Alternatively, we can use quantitative forecasting, which expresses uncertainty about future events in the form of probabilities, and keeps score of the accuracy of these forecasts once the events have happened. The expression of probabilities reduces communication error resulting from vague qualitative assessments of the future. Pioneering work by psychologist Philip Tetlock demonstrated that selecting excellent forecasters, training them (using e.g. calibration training), and aggregating their forecasts can make these forecasts more accurate, including in high-stakes situations (for example, national elections or geopolitical crises).

At Open Philanthropy, we’ve found forecasting to be a useful tool for our own decision-making; our grantmaking staff often make predictions about core outcomes for grants they approve. And we’ve been making grants to forecasting-related projects since 2015; we’ve supported research by Tetlock and the Forecasting Research Institute, as well as forecasting platforms and software tools such as Metaculus, Mantic, and Sage.


To further our work, we launched forecasting as an independent cause area in 2024. Since then, we’ve begun supporting a growing portfolio of projects aimed at improving decision-relevant forecasts — especially in scenarios where decisions based on false beliefs about the future could lead to catastrophic outcomes, such as evaluating the potential and risks around AI and biotechnology.

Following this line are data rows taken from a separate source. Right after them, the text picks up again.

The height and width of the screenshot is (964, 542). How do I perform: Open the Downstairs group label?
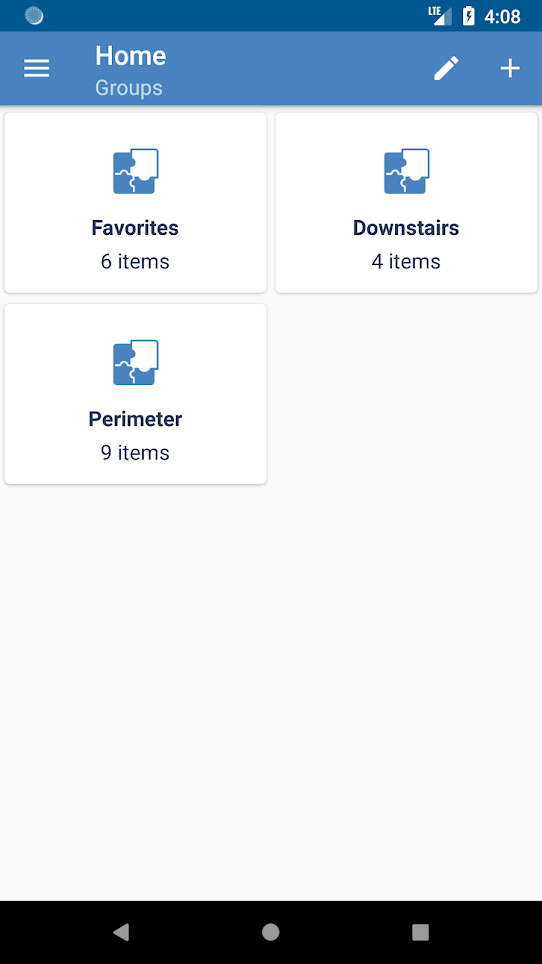click(406, 228)
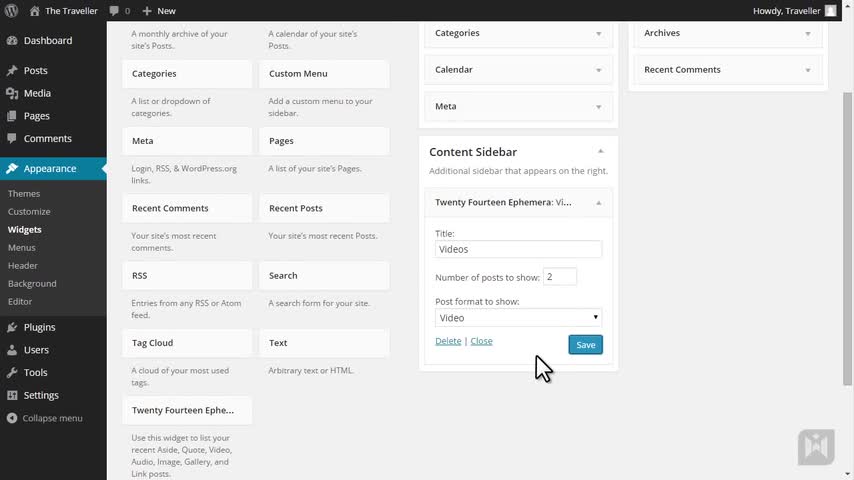854x480 pixels.
Task: Open the Menus submenu item
Action: click(x=21, y=247)
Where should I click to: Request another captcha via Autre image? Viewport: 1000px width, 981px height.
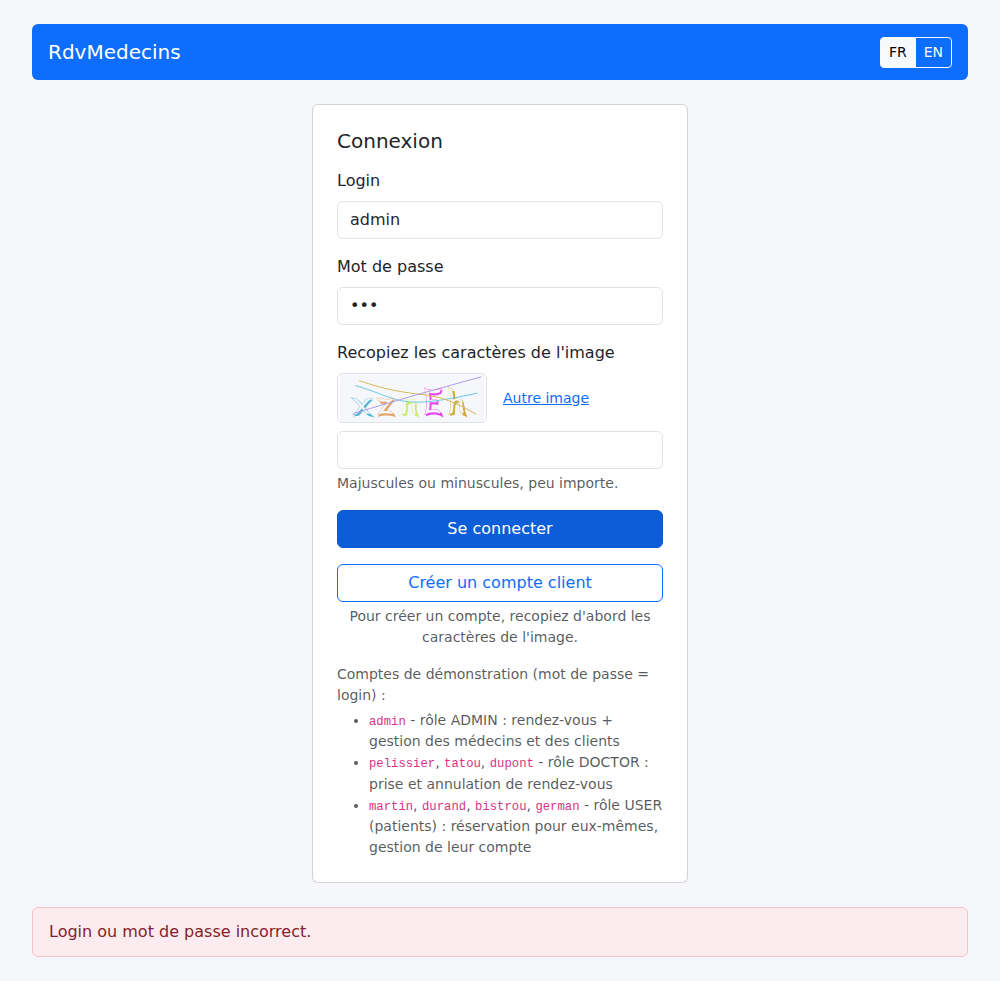pyautogui.click(x=546, y=398)
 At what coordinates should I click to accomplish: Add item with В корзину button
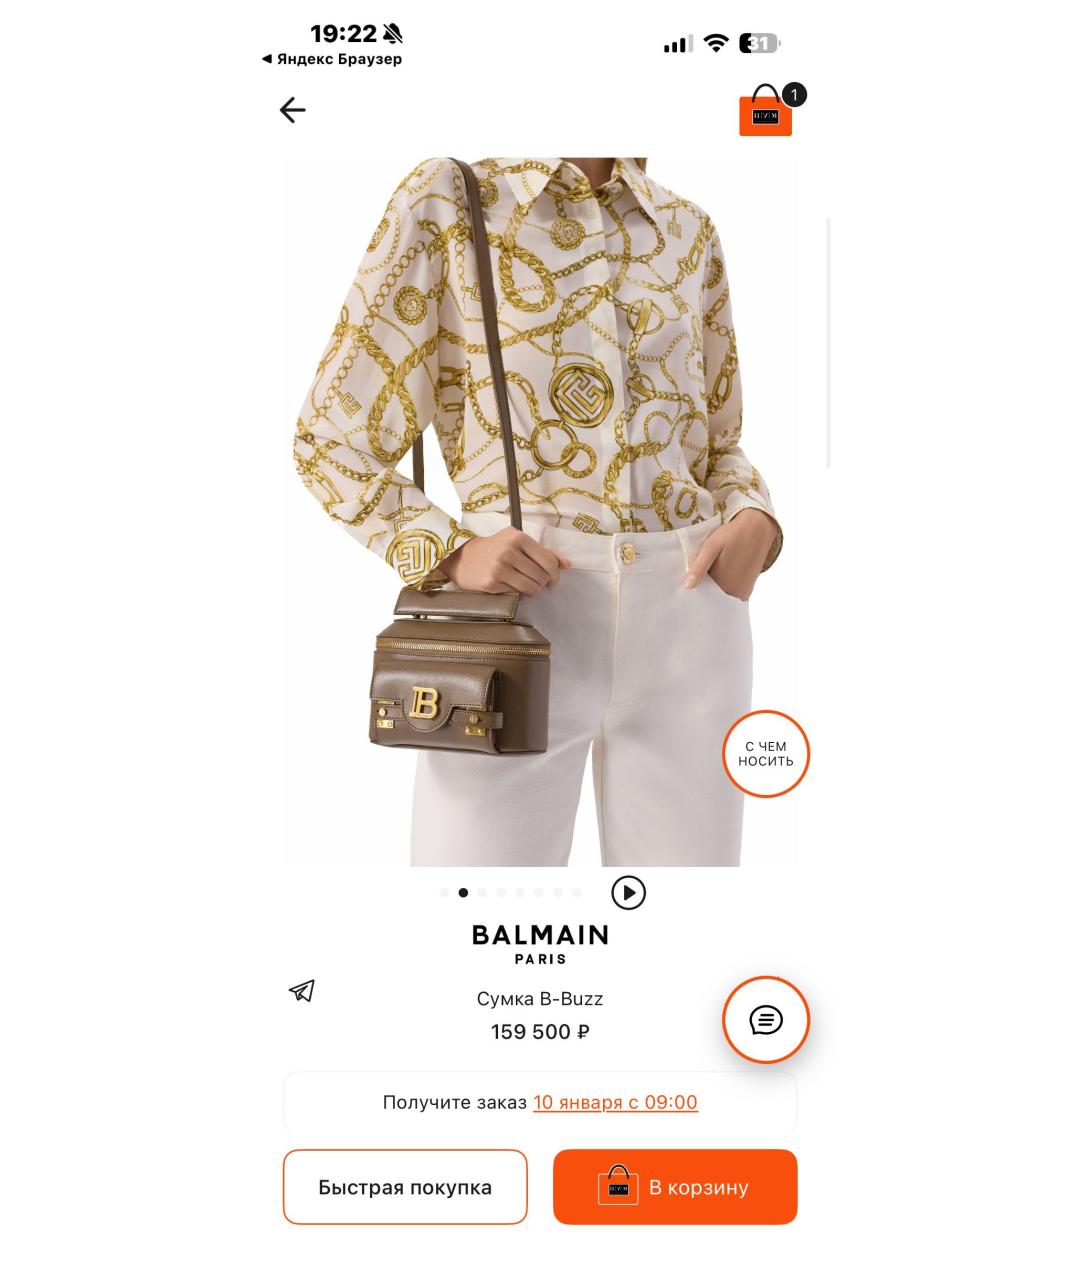(675, 1187)

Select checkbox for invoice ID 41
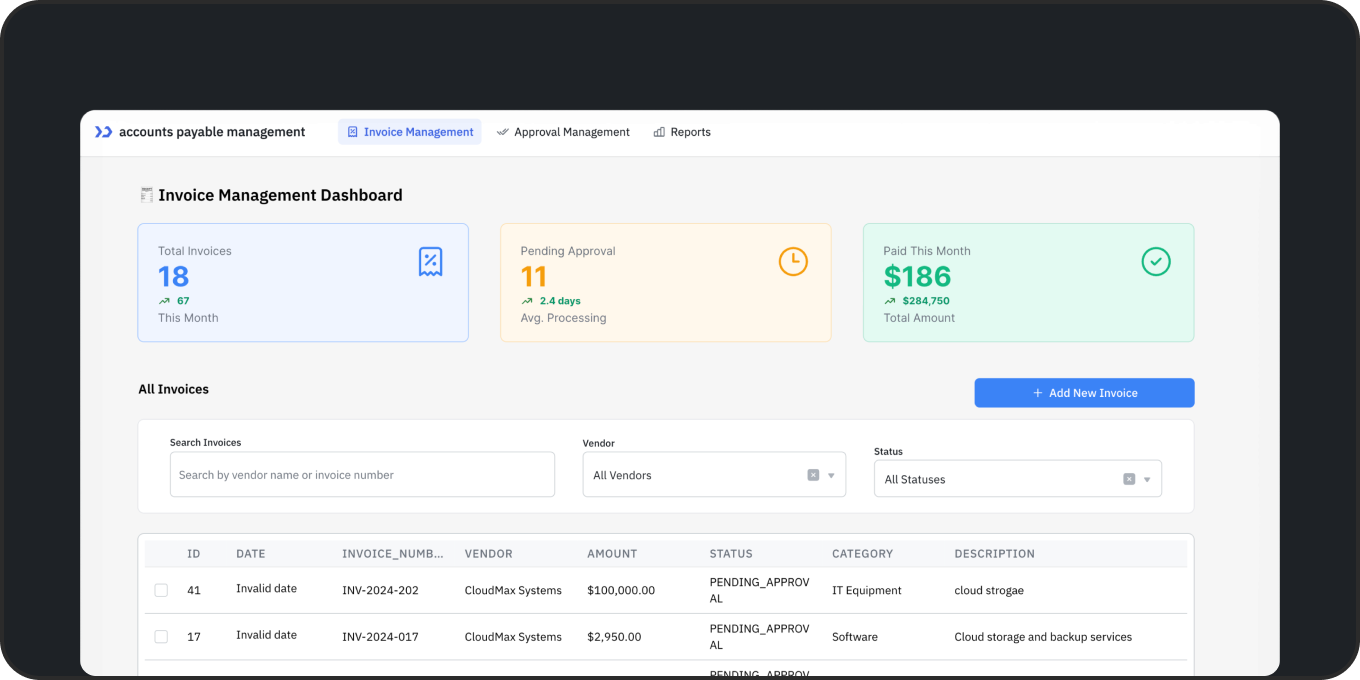coord(161,591)
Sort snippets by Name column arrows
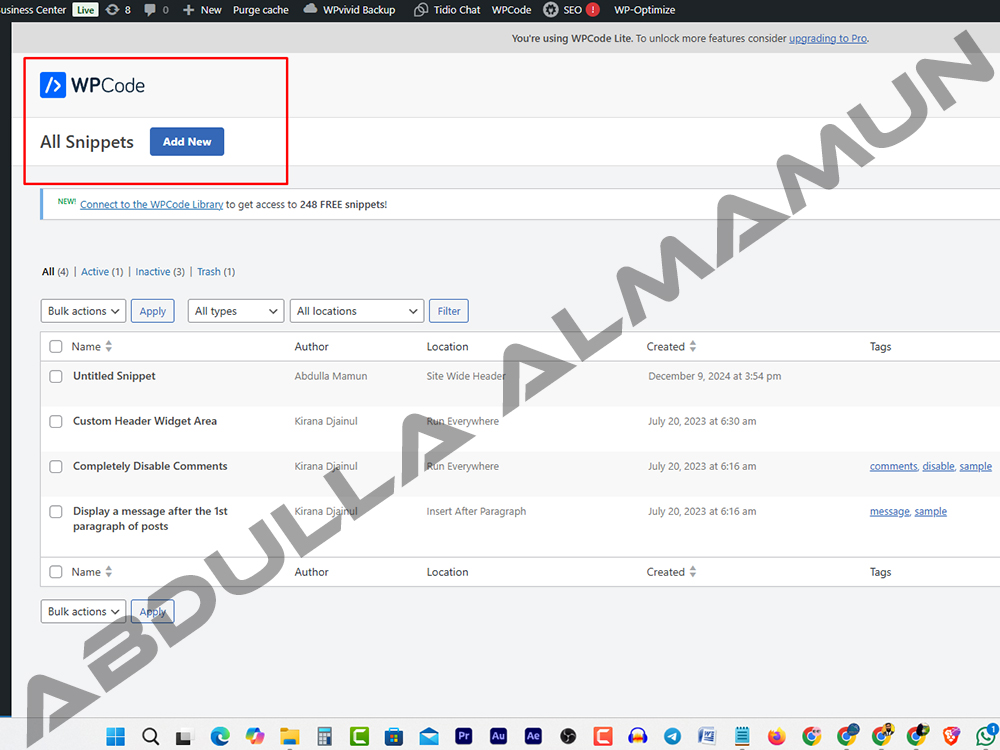Viewport: 1000px width, 750px height. point(109,347)
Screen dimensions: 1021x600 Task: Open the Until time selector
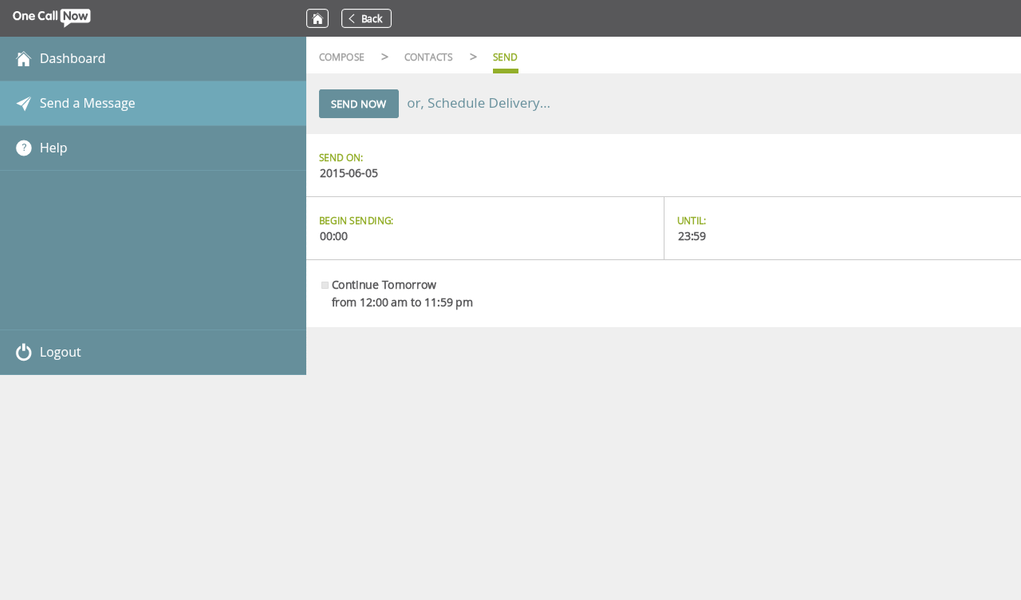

Our ultimate goal is to (1) enable more high-quality forecasts on questions relevant to high-stakes decisions, especially those concerning existential and global catastrophic risks, and (2) ensure that these forecasts are taken into account by the relevant decision-makers. Among other areas, we expect to (continue to) find promising opportunities in:

  1. Platform development and practical forecasting tools, including tools that use AI to make better and/or cheaper predictions.
  2. Forecasting research on (among other topics) how to increase the accuracy and relevance of predictions, especially for questions that might be difficult to adjudicate.
  3. Forecasting tournaments focused on particularly crucial questions informing work in our other focus areas.
  4. Projects furthering the adoption of quantitative forecasting in high-stakes contexts, with a particular emphasis on those related to global catastrophic risks.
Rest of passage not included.